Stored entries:
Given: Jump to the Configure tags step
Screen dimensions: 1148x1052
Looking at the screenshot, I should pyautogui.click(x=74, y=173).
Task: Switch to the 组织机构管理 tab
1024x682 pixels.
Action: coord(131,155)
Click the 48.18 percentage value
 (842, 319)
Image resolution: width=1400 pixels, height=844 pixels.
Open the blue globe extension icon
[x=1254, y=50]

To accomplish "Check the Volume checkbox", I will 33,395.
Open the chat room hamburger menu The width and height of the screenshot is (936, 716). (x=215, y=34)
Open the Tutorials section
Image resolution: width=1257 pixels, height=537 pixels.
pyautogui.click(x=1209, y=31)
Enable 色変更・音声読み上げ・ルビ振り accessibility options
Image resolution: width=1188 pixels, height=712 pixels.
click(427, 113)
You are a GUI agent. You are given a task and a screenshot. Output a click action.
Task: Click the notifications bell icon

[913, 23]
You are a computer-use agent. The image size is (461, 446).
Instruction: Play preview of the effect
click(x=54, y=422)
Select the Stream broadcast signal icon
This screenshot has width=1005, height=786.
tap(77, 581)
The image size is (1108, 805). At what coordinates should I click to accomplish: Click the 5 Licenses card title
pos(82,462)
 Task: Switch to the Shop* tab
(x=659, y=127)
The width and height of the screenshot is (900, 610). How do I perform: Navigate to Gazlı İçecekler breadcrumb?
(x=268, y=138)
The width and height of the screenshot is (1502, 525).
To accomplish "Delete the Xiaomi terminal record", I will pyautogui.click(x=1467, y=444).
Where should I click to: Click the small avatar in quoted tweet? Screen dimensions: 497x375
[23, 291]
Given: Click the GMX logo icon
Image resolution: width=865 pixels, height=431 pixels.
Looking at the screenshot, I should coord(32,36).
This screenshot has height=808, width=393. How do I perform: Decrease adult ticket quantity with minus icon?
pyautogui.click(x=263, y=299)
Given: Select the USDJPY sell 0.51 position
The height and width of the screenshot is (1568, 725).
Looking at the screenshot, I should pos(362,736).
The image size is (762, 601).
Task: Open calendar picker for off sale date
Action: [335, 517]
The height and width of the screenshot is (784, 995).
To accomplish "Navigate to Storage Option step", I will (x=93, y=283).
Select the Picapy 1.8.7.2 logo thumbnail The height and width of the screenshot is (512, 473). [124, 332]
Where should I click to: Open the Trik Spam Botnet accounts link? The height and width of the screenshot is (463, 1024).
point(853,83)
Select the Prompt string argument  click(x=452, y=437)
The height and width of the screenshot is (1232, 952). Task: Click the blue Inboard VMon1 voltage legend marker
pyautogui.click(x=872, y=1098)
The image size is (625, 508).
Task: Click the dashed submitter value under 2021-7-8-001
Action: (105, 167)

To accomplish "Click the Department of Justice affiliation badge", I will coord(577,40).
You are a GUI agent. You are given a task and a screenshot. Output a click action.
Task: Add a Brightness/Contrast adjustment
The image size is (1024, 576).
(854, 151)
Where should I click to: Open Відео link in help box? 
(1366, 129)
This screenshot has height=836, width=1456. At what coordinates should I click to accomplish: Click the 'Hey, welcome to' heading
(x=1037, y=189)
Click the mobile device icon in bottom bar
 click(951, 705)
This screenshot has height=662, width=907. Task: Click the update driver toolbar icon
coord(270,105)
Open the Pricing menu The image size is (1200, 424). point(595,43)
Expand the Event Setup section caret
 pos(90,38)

EXERCISE DIRECTIONS =
The lines needed are the ones from the first line of the entries through the line that contains "Image resolution: width=1400", given again without any change.

EXERCISE SOLUTION =
Given: Jump to the Configure tags step
Screen dimensions: 1148x1052
Looking at the screenshot, I should pyautogui.click(x=74, y=173).
Task: Switch to the 组织机构管理 tab
1024x682 pixels.
Action: coord(131,155)
Click the 48.18 percentage value
 (842, 319)
Image resolution: width=1400 pixels, height=844 pixels.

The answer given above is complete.